DOCUMENT EXTRACT
******************************
My brother asked, “What are we going to do Matt?”

I stopped rowing. As we sped along, I knew where the current would ultimately carry us. This water was destined for the Pacific Ocean. The force of the tide was more than I could fight. I also knew that there were docks in Charleston, which were between us and the bar. We would be safe if I could line up the boat and let the current carry us into one of the fishing docks in the boat basin. From there we could get help, walk home (three miles), or wait for the tide to change.

“We are going to Charlie-town!”, I told my little brother.

Surrounding the Charleston bridge were docks for fishing boats, fisheries, and a marina. As long as we were near the shore, outside the main channel, we would broadside a dock. I had done a lot of fishing and crabbing off the dock at Petersen’s Fishery, so I made that my target. I was drifting fast, rowing just enough to steer around the occasional piling. As we quickly approached the bridge, I realized I had not accounted for the grid of concrete pilings that supported the bridge all the way from the shoreline to the channel. I had to decide quickly if I should enter the main channel and risk being swept past the docks or try to squeeze between the bridge supports that were between us and the docks. I opted for the latter.

With Mike guiding me in the bow, I was now rowing with the current, carefully adjusting our trajectory. “A little towards the shore. Not that much!” Mike directed as we raced towards the bridge. I looked over my shoulder and was relieved to see the docks beyond the pilings. If we could only get under the bridge. I prayed. I hoped. I tried to steer, and I realized that I was leaving this one mostly to chance.

“Bang!” I felt the jolt of our aluminum boat hitting the concrete base of the bridge. Mike fell onto the bottom of the boat, and the boat spun a full 180 degrees. I was holding onto the oars, but the right oar suddenly was ripped from my hands as it connected with the bridge as well. The impact had not cracked the hull. We ended up spinning around before hitting another object.

“What the @#$#?!”

It was an adult voice, and it was NOT happy. I looked up to see the weather-beaten face of an angry captain staring down at me from the side of a tall trawler.

“Sorry, sir! We were just trying to stop at this dock. I don’t think we hurt your boat.”
We were now slowly drifting and scraping down the side of his boat. I cringed as I saw the line forming in the paint of his boat, inch by inch. Once past the stern of the boat, we safely landed against the dock. Mike stepped out with the bowline. We roped up the boat and both smiled happily once we were standing on the dock.
******************************
DATASET EXCERPT
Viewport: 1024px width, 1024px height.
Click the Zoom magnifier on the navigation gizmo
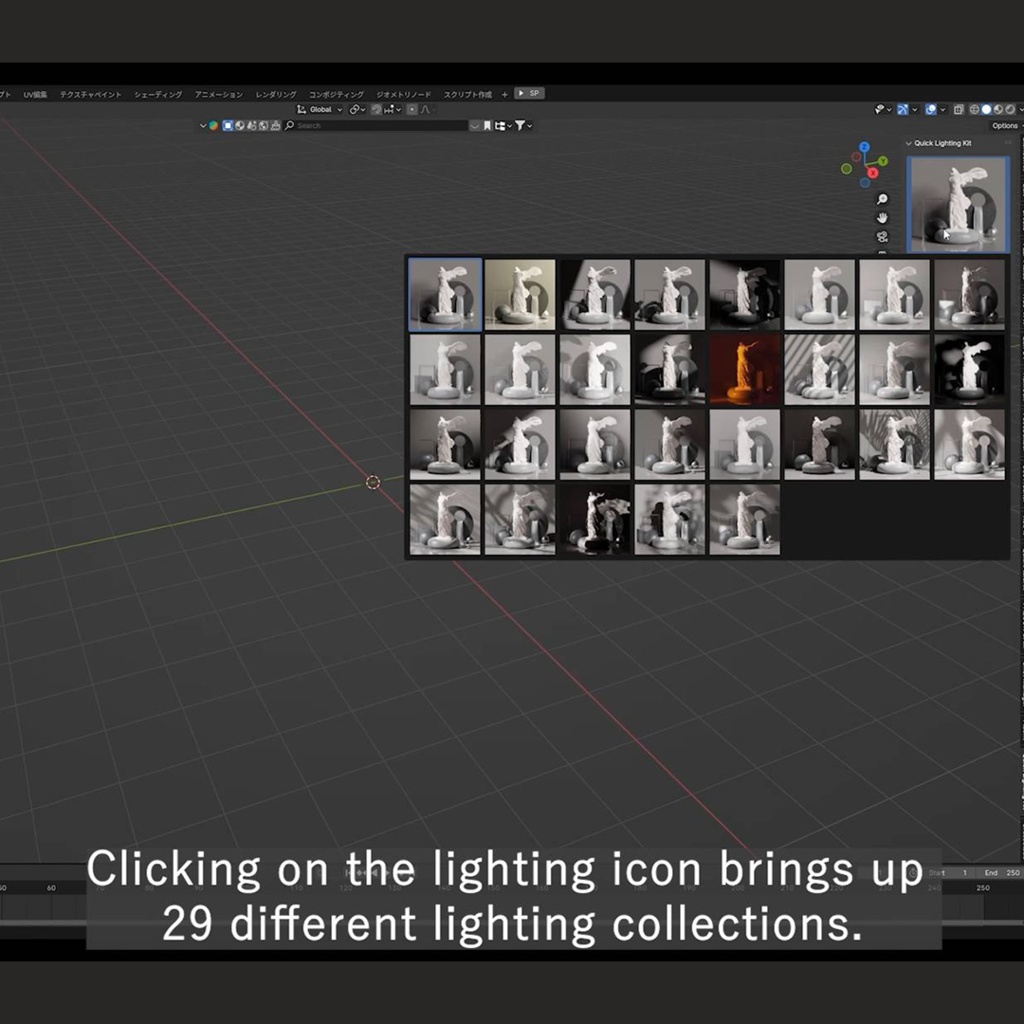(882, 200)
******************************
ABOUT THIS EXERCISE
List every option that the boat story names for what the brothers could do after drifting into one of the fishing docks.

FINISHED EXERCISE
- Get help
- Walk home (three miles)
- Wait for the tide to change